Exercise requirements >>
The answer must be an exact copy of all the data below.

----- Provided data

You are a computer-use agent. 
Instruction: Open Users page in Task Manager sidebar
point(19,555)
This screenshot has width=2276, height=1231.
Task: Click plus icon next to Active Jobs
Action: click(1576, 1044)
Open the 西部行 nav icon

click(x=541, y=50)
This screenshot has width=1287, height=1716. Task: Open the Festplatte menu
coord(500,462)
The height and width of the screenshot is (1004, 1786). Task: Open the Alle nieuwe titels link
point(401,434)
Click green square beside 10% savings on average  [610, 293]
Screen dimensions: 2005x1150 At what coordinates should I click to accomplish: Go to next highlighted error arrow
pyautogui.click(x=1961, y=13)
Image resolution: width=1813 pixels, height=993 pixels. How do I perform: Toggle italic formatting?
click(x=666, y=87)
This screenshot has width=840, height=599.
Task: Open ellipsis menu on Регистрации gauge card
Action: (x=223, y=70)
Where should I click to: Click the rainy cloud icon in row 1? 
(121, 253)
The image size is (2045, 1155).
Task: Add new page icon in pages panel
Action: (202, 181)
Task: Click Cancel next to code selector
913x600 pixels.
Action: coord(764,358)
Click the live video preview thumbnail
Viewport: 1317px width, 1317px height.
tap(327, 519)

----------

Response area >>
You are a computer-use agent. 
Instruction: Open Users page in Task Manager sidebar
point(19,555)
This screenshot has width=2276, height=1231.
Task: Click plus icon next to Active Jobs
Action: click(1576, 1044)
Open the 西部行 nav icon

click(x=541, y=50)
This screenshot has width=1287, height=1716. Task: Open the Festplatte menu
coord(500,462)
The height and width of the screenshot is (1004, 1786). Task: Open the Alle nieuwe titels link
point(401,434)
Click green square beside 10% savings on average  [610, 293]
Screen dimensions: 2005x1150 At what coordinates should I click to accomplish: Go to next highlighted error arrow
pyautogui.click(x=1961, y=13)
Image resolution: width=1813 pixels, height=993 pixels. How do I perform: Toggle italic formatting?
click(x=666, y=87)
This screenshot has width=840, height=599.
Task: Open ellipsis menu on Регистрации gauge card
Action: (x=223, y=70)
Where should I click to: Click the rainy cloud icon in row 1? 
(121, 253)
The image size is (2045, 1155).
Task: Add new page icon in pages panel
Action: (202, 181)
Task: Click Cancel next to code selector
913x600 pixels.
Action: coord(764,358)
Click the live video preview thumbnail
Viewport: 1317px width, 1317px height.
tap(327, 519)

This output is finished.